*** PROVIDED RECORDS ***

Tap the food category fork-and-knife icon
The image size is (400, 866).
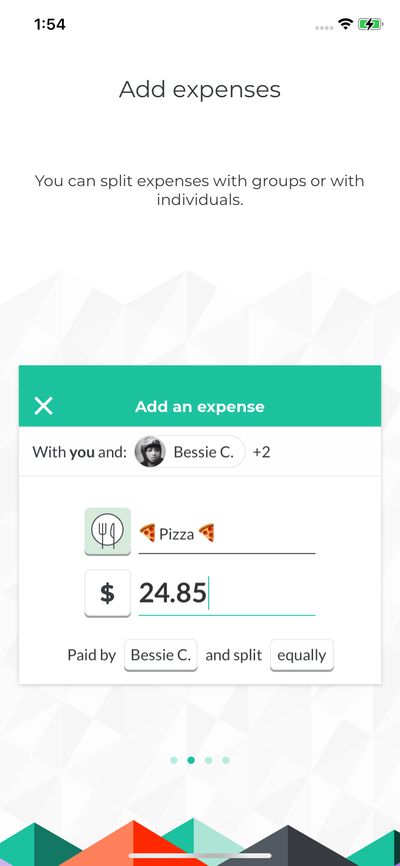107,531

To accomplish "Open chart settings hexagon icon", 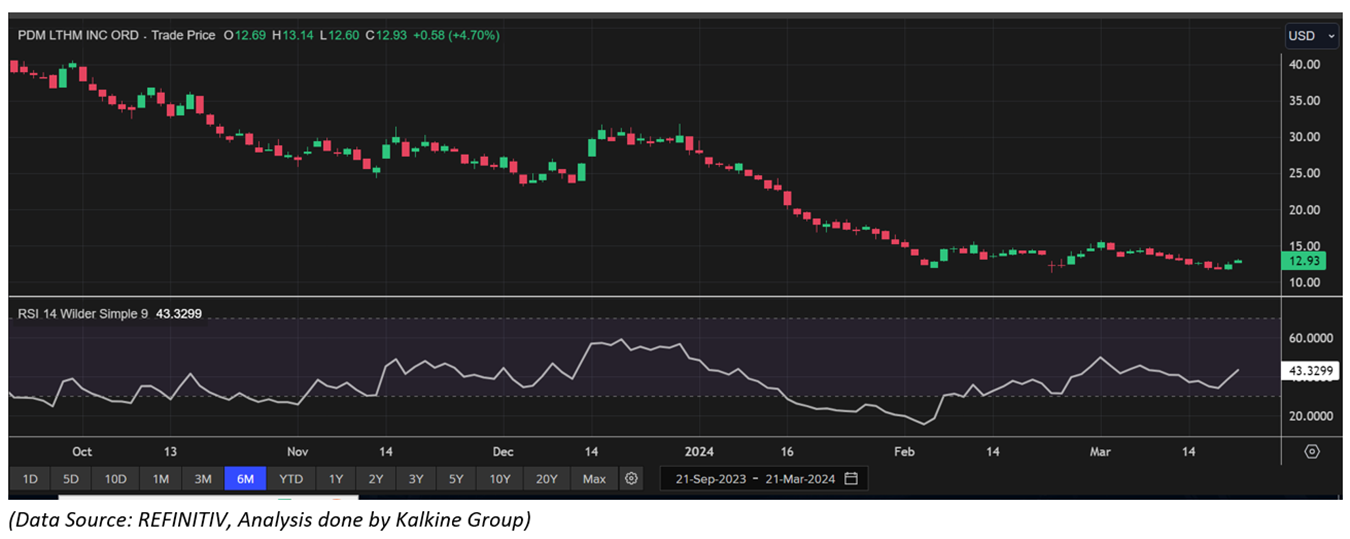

*** End of PROVIDED RECORDS ***
*** PROVIDED RECORDS ***

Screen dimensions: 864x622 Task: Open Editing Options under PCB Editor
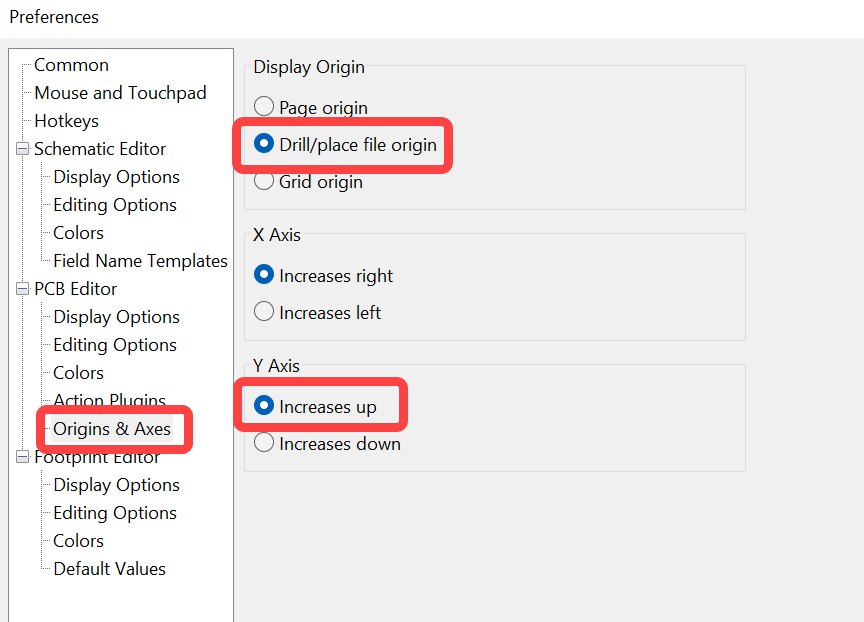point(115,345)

*** End of PROVIDED RECORDS ***
*** PROVIDED RECORDS ***

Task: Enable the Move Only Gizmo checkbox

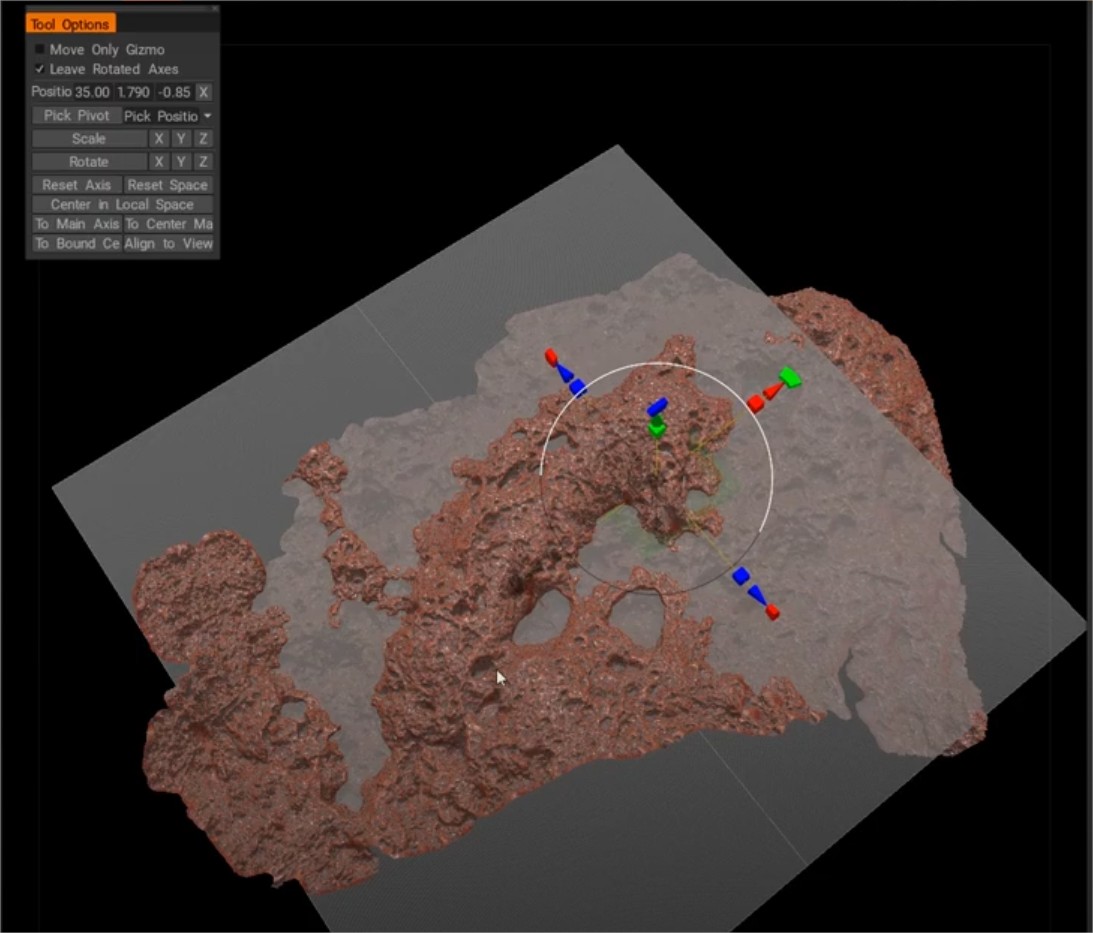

*** End of PROVIDED RECORDS ***

◆ **EXERCISE BRIEF**:
Above this task is a listing with pictures in it. Retype only the lines from the one containing "Tap the food category fork-and-knife icon" through the one containing "chart settings hexagon", both included, and not the pictures.

◆ **ANSWER SECTION**:
Tap the food category fork-and-knife icon
The image size is (400, 866).
107,531

To accomplish "Open chart settings hexagon icon", 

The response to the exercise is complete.